[Records from a pointing dataset]
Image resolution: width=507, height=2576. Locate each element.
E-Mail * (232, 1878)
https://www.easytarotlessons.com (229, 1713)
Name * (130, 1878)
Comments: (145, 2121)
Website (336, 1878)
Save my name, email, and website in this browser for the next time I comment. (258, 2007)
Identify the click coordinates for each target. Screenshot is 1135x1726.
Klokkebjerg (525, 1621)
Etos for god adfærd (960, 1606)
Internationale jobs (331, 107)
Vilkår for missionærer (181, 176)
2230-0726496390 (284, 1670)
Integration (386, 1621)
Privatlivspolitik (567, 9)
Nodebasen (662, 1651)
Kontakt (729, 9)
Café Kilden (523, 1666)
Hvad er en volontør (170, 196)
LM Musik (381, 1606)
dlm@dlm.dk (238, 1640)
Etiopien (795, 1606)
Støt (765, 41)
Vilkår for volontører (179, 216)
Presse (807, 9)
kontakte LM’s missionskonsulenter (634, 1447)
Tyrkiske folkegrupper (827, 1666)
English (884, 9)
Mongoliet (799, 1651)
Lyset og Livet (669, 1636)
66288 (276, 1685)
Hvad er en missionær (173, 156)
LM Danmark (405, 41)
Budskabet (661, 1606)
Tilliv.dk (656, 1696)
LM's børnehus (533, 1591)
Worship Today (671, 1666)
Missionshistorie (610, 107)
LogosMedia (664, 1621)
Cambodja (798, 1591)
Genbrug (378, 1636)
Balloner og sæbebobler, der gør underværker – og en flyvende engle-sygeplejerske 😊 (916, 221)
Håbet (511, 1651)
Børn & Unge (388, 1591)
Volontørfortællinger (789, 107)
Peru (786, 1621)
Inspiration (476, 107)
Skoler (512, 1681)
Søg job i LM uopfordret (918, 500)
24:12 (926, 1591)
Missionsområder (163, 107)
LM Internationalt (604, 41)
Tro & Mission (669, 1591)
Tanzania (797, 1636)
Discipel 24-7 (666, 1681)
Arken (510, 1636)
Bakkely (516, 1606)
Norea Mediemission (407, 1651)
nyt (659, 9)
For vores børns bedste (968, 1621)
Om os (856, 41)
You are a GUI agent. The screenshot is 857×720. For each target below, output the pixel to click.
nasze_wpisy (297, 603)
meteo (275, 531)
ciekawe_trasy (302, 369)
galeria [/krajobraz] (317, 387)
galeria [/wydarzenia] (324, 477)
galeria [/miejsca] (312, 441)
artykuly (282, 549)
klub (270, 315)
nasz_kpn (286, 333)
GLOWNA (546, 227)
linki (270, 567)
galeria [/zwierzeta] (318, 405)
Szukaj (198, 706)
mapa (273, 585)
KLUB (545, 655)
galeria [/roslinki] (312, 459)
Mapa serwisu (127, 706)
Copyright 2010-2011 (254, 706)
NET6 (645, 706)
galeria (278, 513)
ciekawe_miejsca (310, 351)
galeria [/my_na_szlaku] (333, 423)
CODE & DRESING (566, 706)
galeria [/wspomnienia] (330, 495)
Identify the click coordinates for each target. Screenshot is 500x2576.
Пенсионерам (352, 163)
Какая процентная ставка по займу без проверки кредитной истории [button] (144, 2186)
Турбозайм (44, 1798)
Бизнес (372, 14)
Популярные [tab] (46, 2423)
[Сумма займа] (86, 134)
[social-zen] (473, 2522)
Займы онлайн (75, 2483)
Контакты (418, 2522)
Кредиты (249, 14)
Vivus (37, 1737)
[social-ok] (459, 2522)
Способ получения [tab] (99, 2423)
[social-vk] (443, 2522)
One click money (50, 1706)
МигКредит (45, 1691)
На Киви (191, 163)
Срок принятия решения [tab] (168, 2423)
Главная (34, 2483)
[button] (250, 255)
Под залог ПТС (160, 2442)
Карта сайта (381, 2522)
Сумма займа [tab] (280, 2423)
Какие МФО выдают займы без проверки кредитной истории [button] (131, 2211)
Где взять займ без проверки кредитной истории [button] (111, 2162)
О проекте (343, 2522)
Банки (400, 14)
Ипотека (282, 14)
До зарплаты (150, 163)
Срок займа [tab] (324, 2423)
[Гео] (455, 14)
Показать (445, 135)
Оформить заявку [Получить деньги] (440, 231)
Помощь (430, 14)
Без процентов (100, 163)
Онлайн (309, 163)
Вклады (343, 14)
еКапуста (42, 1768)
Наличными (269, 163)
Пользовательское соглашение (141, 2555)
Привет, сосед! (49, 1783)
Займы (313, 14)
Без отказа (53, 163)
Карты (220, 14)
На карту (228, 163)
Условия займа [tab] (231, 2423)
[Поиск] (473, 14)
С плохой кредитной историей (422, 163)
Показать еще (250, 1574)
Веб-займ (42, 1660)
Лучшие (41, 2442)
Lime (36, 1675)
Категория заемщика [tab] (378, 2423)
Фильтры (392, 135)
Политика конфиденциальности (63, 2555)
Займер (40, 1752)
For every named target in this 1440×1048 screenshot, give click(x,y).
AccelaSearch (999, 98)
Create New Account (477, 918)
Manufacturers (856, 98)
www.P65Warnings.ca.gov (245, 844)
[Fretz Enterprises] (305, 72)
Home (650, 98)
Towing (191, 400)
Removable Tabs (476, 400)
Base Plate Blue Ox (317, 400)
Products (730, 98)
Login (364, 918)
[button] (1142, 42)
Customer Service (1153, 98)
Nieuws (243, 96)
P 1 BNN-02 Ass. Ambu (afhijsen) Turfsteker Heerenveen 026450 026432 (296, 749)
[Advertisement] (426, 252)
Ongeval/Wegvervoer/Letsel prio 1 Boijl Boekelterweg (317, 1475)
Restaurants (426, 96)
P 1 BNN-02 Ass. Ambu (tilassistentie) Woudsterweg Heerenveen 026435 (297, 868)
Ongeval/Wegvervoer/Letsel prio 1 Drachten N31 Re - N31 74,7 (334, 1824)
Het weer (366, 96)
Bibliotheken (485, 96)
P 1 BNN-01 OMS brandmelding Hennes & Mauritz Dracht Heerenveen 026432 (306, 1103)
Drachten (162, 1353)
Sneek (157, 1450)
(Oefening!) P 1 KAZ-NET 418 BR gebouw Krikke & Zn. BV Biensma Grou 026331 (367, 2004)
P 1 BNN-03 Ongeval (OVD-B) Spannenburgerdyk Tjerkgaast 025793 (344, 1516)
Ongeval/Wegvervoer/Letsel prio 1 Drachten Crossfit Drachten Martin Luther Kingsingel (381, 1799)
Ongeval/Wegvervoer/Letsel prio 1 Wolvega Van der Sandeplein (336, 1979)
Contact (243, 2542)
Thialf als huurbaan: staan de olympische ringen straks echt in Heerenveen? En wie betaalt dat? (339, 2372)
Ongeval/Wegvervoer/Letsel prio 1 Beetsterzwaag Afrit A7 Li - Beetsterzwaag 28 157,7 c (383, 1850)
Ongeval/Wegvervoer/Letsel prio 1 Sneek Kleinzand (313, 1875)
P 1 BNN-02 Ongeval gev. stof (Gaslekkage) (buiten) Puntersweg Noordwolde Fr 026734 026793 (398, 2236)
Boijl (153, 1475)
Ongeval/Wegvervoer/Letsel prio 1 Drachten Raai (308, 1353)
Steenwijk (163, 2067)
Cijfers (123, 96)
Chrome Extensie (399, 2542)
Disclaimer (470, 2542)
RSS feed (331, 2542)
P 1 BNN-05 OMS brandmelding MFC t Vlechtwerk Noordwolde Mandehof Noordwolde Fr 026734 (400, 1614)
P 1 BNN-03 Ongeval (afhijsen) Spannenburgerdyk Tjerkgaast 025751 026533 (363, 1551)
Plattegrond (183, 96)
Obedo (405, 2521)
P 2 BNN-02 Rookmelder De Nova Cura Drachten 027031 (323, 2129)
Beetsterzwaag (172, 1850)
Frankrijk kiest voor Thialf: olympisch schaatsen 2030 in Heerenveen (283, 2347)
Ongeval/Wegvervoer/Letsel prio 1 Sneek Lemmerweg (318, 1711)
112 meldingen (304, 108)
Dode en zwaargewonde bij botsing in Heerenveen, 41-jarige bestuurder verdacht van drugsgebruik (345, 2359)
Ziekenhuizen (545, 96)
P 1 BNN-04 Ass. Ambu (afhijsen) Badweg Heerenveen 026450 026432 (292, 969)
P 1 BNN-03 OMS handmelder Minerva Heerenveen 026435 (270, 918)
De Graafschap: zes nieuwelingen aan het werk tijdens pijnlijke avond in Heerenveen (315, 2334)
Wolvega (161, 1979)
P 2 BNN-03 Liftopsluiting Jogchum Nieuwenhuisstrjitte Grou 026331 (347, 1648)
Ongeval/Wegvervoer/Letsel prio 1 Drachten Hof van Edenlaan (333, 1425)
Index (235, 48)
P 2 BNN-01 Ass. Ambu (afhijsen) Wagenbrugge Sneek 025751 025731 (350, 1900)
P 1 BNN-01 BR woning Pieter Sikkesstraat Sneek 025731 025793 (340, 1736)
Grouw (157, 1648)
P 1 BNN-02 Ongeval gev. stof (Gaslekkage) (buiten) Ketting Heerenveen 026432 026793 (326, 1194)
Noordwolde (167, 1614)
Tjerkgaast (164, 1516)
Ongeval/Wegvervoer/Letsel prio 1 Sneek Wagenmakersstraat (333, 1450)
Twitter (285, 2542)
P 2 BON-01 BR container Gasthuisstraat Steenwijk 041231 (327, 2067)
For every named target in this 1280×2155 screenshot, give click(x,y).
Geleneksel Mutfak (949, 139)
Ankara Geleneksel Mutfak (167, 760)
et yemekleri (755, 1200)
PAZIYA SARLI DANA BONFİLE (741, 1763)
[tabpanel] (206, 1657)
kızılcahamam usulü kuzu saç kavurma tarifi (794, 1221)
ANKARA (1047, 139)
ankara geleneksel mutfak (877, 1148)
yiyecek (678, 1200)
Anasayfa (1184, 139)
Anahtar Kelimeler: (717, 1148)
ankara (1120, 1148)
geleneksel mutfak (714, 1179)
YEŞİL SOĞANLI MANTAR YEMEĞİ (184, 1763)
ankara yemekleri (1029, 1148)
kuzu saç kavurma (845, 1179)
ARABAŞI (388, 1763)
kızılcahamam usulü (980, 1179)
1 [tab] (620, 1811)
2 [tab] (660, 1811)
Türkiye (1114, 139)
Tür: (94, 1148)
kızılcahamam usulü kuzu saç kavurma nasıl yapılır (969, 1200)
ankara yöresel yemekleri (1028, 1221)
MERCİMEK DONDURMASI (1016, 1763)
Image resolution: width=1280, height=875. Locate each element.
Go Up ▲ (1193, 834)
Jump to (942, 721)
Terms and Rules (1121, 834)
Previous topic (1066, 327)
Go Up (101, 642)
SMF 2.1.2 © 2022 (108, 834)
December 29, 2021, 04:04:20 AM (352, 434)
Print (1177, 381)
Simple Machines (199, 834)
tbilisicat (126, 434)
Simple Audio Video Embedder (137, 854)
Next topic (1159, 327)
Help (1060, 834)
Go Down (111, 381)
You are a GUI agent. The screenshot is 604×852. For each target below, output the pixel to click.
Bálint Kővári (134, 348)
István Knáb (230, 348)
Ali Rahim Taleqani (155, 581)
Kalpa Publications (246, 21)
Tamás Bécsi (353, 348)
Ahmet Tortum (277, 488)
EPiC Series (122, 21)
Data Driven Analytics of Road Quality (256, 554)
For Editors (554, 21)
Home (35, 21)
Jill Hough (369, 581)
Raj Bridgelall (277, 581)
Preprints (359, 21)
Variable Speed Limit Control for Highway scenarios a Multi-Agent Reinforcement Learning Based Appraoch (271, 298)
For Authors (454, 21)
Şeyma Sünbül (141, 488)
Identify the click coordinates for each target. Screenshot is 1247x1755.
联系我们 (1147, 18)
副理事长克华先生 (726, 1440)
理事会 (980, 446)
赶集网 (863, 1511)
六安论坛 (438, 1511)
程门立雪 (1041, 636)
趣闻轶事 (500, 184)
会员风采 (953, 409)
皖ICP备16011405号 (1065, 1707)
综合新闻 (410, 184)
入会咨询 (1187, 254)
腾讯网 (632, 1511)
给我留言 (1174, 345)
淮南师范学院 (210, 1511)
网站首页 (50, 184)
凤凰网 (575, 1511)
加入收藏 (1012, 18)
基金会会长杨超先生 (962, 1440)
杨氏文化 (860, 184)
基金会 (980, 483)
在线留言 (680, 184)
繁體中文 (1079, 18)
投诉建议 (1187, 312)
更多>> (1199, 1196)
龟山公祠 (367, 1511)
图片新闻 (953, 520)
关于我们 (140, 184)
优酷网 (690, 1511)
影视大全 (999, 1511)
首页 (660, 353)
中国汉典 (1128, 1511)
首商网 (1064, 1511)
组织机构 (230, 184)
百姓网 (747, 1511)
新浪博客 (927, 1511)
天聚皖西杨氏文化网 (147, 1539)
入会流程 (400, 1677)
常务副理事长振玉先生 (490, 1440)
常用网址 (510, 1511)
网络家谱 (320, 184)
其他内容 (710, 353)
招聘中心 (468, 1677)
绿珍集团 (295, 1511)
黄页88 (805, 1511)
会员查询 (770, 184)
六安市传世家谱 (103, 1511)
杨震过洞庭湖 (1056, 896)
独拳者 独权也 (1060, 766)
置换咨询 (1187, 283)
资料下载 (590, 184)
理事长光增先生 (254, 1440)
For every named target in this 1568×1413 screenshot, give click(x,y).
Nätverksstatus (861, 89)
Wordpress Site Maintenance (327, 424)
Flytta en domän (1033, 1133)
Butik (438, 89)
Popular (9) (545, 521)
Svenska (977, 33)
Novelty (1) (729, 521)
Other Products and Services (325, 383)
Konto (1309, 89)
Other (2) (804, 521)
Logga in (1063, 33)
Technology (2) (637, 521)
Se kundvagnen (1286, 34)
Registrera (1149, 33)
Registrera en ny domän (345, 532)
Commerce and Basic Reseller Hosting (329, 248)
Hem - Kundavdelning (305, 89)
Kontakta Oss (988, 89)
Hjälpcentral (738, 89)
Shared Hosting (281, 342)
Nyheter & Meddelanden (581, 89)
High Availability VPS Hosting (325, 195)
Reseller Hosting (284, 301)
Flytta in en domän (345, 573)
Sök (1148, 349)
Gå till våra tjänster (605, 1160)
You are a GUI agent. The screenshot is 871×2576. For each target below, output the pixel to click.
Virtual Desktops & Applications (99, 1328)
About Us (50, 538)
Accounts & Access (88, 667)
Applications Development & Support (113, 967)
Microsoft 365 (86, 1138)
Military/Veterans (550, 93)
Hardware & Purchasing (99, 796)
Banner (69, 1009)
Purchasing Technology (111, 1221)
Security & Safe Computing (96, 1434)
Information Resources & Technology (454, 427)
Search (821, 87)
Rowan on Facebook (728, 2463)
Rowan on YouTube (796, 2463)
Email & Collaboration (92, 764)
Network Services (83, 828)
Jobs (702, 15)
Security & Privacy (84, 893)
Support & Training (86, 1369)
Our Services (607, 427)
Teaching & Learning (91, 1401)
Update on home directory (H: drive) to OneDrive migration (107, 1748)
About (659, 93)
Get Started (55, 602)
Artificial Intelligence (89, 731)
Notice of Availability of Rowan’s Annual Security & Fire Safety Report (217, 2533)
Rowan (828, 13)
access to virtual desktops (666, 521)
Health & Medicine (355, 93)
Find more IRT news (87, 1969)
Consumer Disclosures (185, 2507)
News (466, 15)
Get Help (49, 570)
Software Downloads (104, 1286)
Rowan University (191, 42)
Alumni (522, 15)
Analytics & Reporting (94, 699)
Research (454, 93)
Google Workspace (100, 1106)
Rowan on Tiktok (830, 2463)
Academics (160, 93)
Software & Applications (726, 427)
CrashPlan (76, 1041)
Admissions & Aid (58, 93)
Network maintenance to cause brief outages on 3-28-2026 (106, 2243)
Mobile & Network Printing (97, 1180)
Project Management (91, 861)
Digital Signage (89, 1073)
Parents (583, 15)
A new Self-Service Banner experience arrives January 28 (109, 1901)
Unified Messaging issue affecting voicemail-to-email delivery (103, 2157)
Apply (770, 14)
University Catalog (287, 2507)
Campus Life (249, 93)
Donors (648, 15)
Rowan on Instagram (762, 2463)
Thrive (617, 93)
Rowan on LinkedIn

**Task requirements**
Convert the records into a Markdown table with the columns Row and Line, numbering each row and skipping blank lines. Begin at the line that contains "LM Musik (381, 1606)" and stop after the line that contains "nyt (659, 9)".

**Finished task**
| Row | Line |
|---|---|
| 1 | LM Musik (381, 1606) |
| 2 | dlm@dlm.dk (238, 1640) |
| 3 | Etiopien (795, 1606) |
| 4 | Støt (765, 41) |
| 5 | Vilkår for volontører (179, 216) |
| 6 | Presse (807, 9) |
| 7 | kontakte LM’s missionskonsulenter (634, 1447) |
| 8 | Tyrkiske folkegrupper (827, 1666) |
| 9 | English (884, 9) |
| 10 | Mongoliet (799, 1651) |
| 11 | Lyset og Livet (669, 1636) |
| 12 | 66288 (276, 1685) |
| 13 | Hvad er en missionær (173, 156) |
| 14 | LM Danmark (405, 41) |
| 15 | Budskabet (661, 1606) |
| 16 | Tilliv.dk (656, 1696) |
| 17 | LM's børnehus (533, 1591) |
| 18 | Worship Today (671, 1666) |
| 19 | Missionshistorie (610, 107) |
| 20 | LogosMedia (664, 1621) |
| 21 | Cambodja (798, 1591) |
| 22 | Genbrug (378, 1636) |
| 23 | Balloner og sæbebobler, der gør underværker – og en flyvende engle-sygeplejerske 😊 (916, 221) |
| 24 | Håbet (511, 1651) |
| 25 | Børn & Unge (388, 1591) |
| 26 | Volontørfortællinger (789, 107) |
| 27 | Peru (786, 1621) |
| 28 | Inspiration (476, 107) |
| 29 | Skoler (512, 1681) |
| 30 | Søg job i LM uopfordret (918, 500) |
| 31 | 24:12 (926, 1591) |
| 32 | Missionsområder (163, 107) |
| 33 | LM Internationalt (604, 41) |
| 34 | Tro & Mission (669, 1591) |
| 35 | Tanzania (797, 1636) |
| 36 | Discipel 24-7 (666, 1681) |
| 37 | Arken (510, 1636) |
| 38 | Bakkely (516, 1606) |
| 39 | Norea Mediemission (407, 1651) |
| 40 | nyt (659, 9) |